EXERCISE INPUT

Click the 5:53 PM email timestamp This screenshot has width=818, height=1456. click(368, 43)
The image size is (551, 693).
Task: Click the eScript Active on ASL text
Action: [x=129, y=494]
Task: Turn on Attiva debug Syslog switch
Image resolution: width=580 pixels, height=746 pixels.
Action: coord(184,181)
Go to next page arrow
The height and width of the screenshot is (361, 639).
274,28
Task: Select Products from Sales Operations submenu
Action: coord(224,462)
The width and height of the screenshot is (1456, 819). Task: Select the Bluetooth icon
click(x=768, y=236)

--

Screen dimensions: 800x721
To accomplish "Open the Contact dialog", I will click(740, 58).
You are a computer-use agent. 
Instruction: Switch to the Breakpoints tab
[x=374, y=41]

==

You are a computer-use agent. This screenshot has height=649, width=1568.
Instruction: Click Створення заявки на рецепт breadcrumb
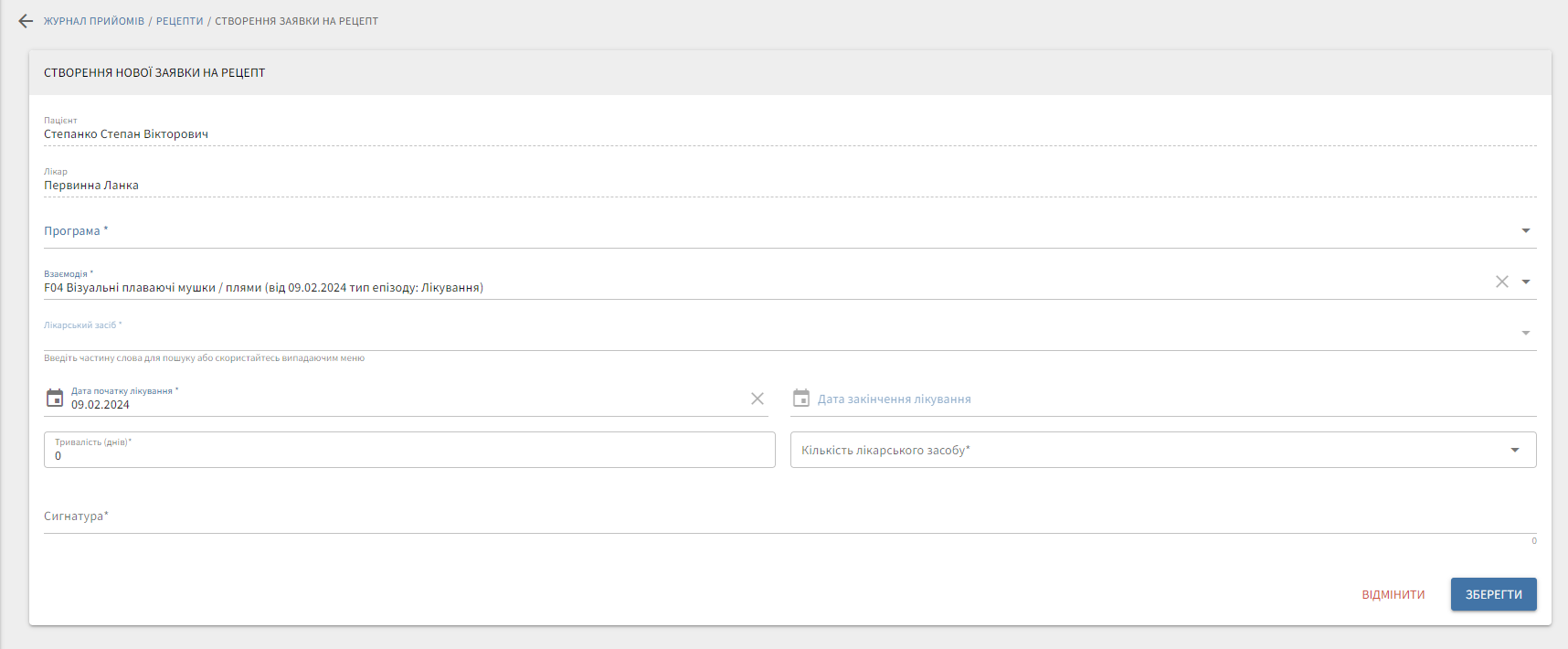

WHAT THE EXERCISE ASKS
Number of lines above with the word "computer": supply it alone.

YOUR RESPONSE
2